**Exercise**
Write out, please, each line from the one containing "Screen dimensions: 1192x968" to the final line of the data, both included, exactly and without pictures.

Collection entries
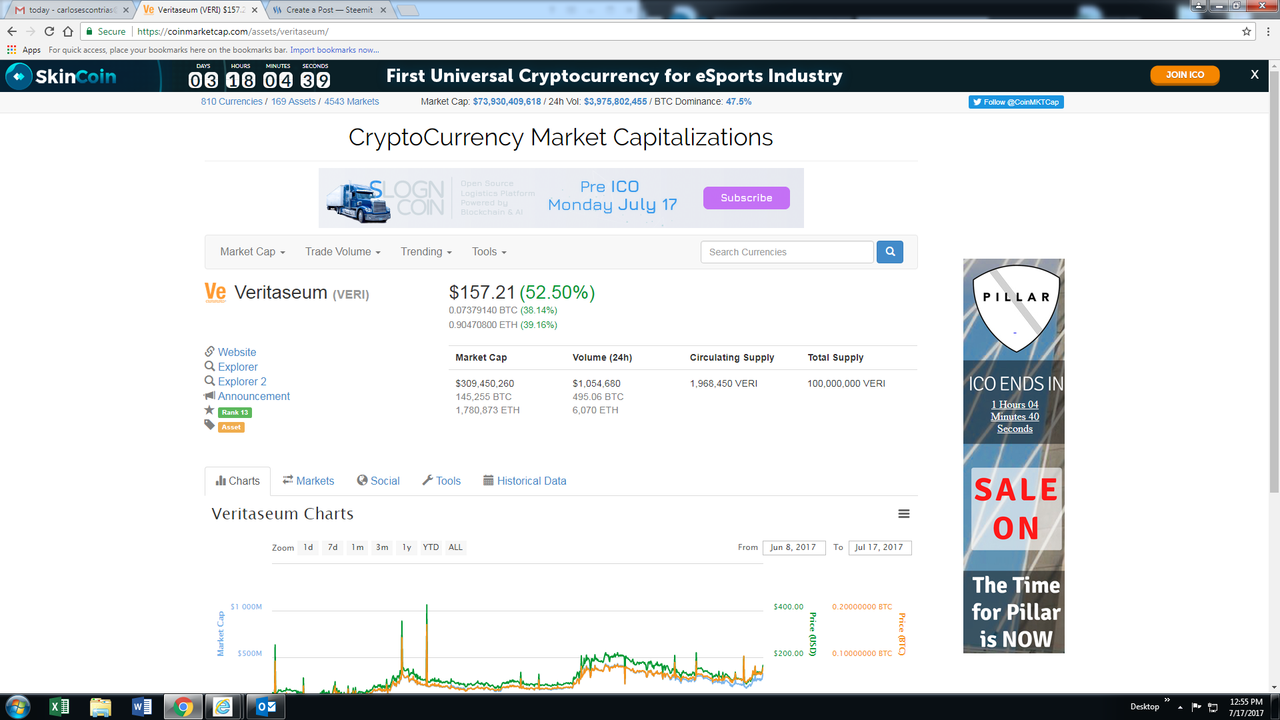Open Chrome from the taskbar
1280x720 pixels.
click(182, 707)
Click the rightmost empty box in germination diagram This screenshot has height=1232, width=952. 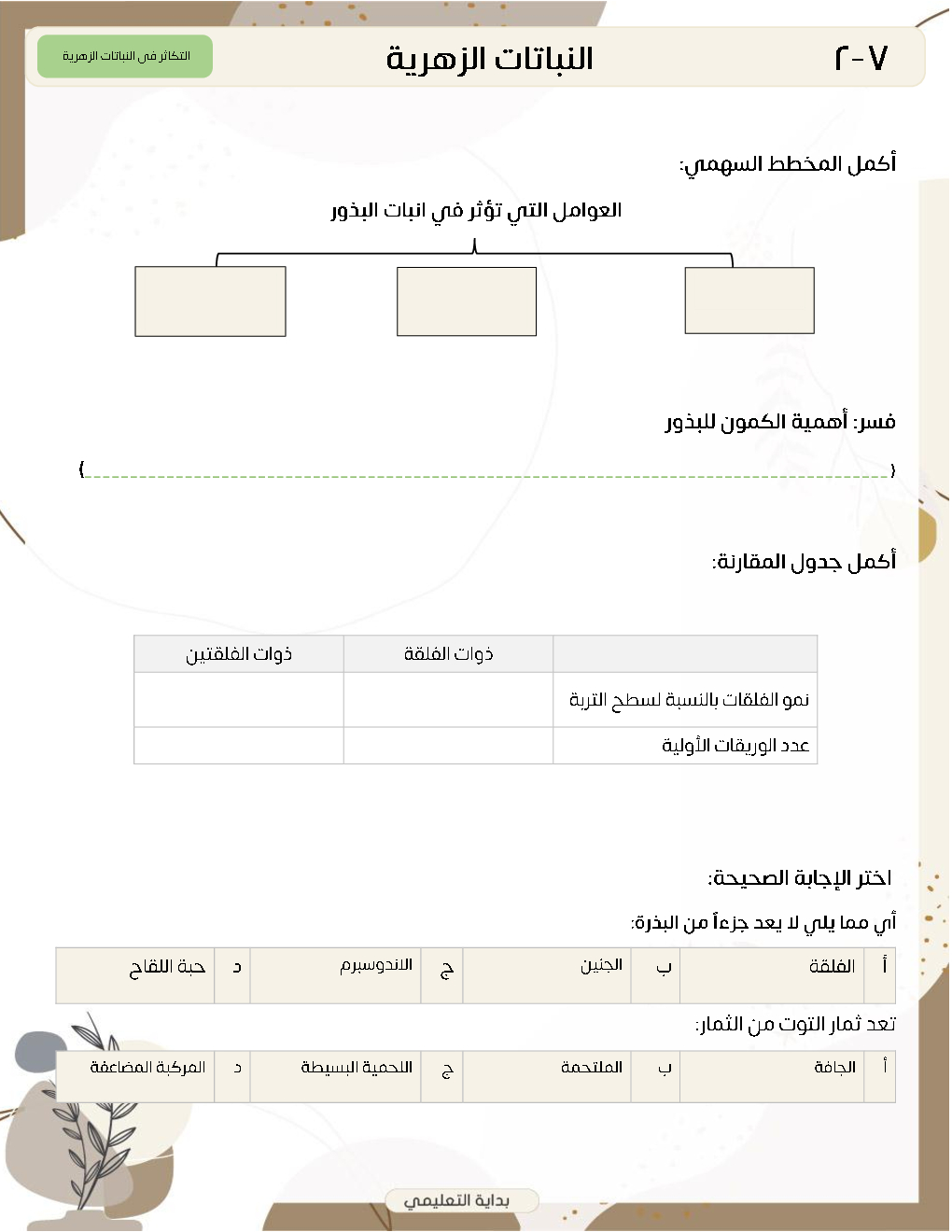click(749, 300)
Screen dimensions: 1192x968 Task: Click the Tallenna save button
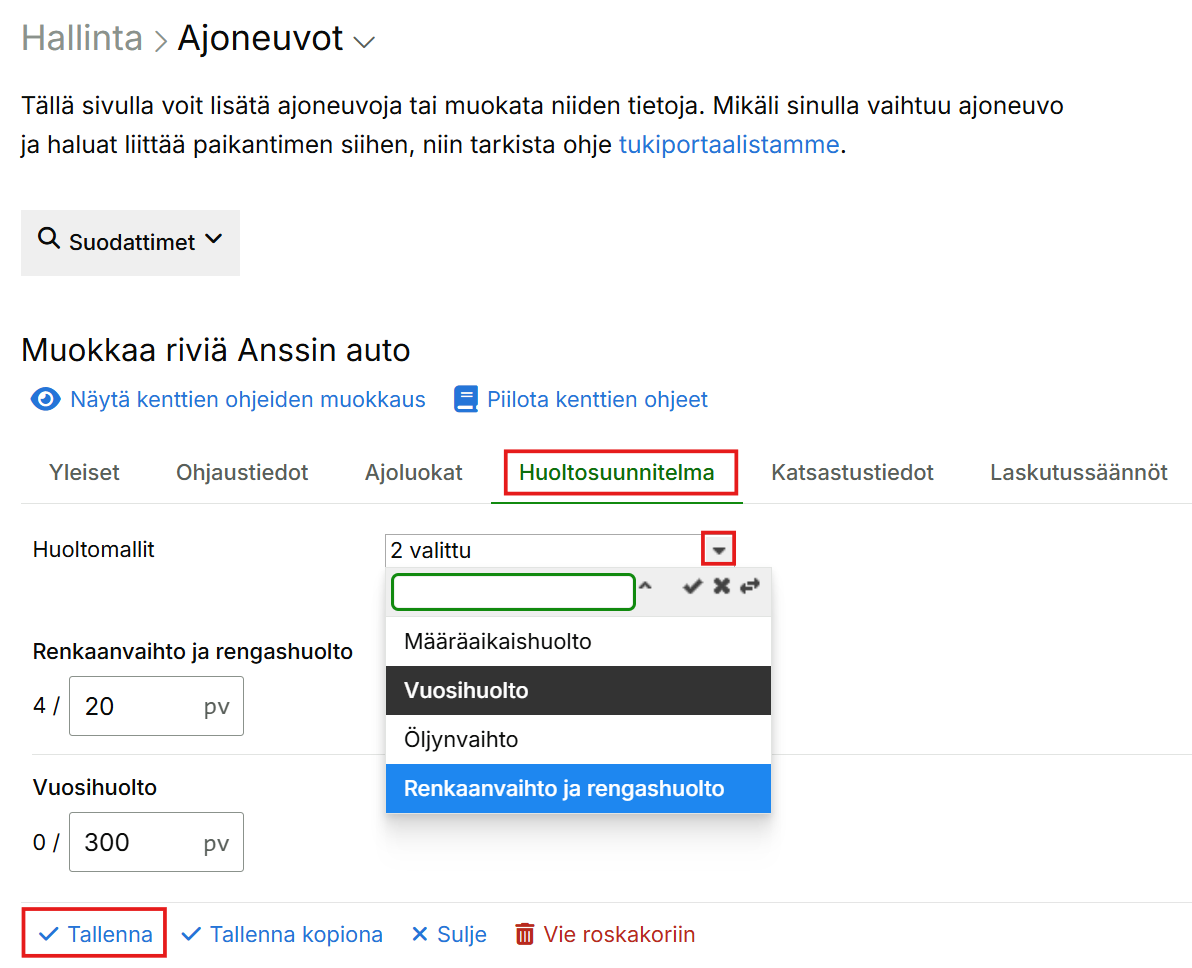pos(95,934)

**Finished exercise**
Screen dimensions: 1192x968 Task: Click the Tallenna save button
pos(95,934)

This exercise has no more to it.